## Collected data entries
····················

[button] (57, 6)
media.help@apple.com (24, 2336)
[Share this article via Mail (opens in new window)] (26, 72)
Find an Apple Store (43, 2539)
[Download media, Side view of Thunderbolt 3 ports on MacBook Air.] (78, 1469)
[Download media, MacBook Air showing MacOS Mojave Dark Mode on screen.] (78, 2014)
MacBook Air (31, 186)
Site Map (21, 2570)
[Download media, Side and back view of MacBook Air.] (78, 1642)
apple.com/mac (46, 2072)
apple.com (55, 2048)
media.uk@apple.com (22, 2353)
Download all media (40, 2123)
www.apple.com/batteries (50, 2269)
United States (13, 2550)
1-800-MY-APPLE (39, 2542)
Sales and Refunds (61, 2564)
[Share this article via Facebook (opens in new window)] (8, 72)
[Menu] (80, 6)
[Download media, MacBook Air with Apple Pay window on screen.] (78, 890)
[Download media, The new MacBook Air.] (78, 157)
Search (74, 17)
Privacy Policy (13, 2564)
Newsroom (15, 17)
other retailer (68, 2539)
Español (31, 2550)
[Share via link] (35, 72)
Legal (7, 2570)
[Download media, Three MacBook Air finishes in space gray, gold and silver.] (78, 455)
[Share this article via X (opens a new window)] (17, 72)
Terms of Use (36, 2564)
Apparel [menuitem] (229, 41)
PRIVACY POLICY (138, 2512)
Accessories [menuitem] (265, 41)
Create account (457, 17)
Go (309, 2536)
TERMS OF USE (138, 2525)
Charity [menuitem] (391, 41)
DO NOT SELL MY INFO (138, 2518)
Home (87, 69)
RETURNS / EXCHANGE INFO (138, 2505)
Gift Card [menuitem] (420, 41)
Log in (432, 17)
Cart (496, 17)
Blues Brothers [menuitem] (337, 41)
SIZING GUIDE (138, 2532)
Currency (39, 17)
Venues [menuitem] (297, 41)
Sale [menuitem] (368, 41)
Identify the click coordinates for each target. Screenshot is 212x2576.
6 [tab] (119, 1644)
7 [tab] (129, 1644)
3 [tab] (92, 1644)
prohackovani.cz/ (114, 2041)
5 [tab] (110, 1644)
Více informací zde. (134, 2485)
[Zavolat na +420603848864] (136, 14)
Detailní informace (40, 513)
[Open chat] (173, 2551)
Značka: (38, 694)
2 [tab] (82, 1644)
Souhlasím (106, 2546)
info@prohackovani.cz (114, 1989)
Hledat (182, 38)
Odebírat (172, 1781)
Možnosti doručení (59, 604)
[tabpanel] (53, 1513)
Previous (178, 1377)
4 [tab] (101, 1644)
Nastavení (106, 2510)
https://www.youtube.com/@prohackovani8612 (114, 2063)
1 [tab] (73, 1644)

····················

## What is needed
None of the lines above may be skipped. Transcribe each one exactly.

## Response box
[button] (57, 6)
media.help@apple.com (24, 2336)
[Share this article via Mail (opens in new window)] (26, 72)
Find an Apple Store (43, 2539)
[Download media, Side view of Thunderbolt 3 ports on MacBook Air.] (78, 1469)
[Download media, MacBook Air showing MacOS Mojave Dark Mode on screen.] (78, 2014)
MacBook Air (31, 186)
Site Map (21, 2570)
[Download media, Side and back view of MacBook Air.] (78, 1642)
apple.com/mac (46, 2072)
apple.com (55, 2048)
media.uk@apple.com (22, 2353)
Download all media (40, 2123)
www.apple.com/batteries (50, 2269)
United States (13, 2550)
1-800-MY-APPLE (39, 2542)
Sales and Refunds (61, 2564)
[Share this article via Facebook (opens in new window)] (8, 72)
[Menu] (80, 6)
[Download media, MacBook Air with Apple Pay window on screen.] (78, 890)
[Download media, The new MacBook Air.] (78, 157)
Search (74, 17)
Privacy Policy (13, 2564)
Newsroom (15, 17)
other retailer (68, 2539)
Español (31, 2550)
[Share via link] (35, 72)
Legal (7, 2570)
[Download media, Three MacBook Air finishes in space gray, gold and silver.] (78, 455)
[Share this article via X (opens a new window)] (17, 72)
Terms of Use (36, 2564)
Apparel [menuitem] (229, 41)
PRIVACY POLICY (138, 2512)
Accessories [menuitem] (265, 41)
Create account (457, 17)
Go (309, 2536)
TERMS OF USE (138, 2525)
Charity [menuitem] (391, 41)
DO NOT SELL MY INFO (138, 2518)
Home (87, 69)
RETURNS / EXCHANGE INFO (138, 2505)
Gift Card [menuitem] (420, 41)
Log in (432, 17)
Cart (496, 17)
Blues Brothers [menuitem] (337, 41)
SIZING GUIDE (138, 2532)
Currency (39, 17)
Venues [menuitem] (297, 41)
Sale [menuitem] (368, 41)
Identify the click coordinates for each target. Screenshot is 212x2576.
6 [tab] (119, 1644)
7 [tab] (129, 1644)
3 [tab] (92, 1644)
prohackovani.cz/ (114, 2041)
5 [tab] (110, 1644)
Více informací zde. (134, 2485)
[Zavolat na +420603848864] (136, 14)
Detailní informace (40, 513)
[Open chat] (173, 2551)
Značka: (38, 694)
2 [tab] (82, 1644)
Souhlasím (106, 2546)
info@prohackovani.cz (114, 1989)
Hledat (182, 38)
Odebírat (172, 1781)
Možnosti doručení (59, 604)
[tabpanel] (53, 1513)
Previous (178, 1377)
4 [tab] (101, 1644)
Nastavení (106, 2510)
https://www.youtube.com/@prohackovani8612 (114, 2063)
1 [tab] (73, 1644)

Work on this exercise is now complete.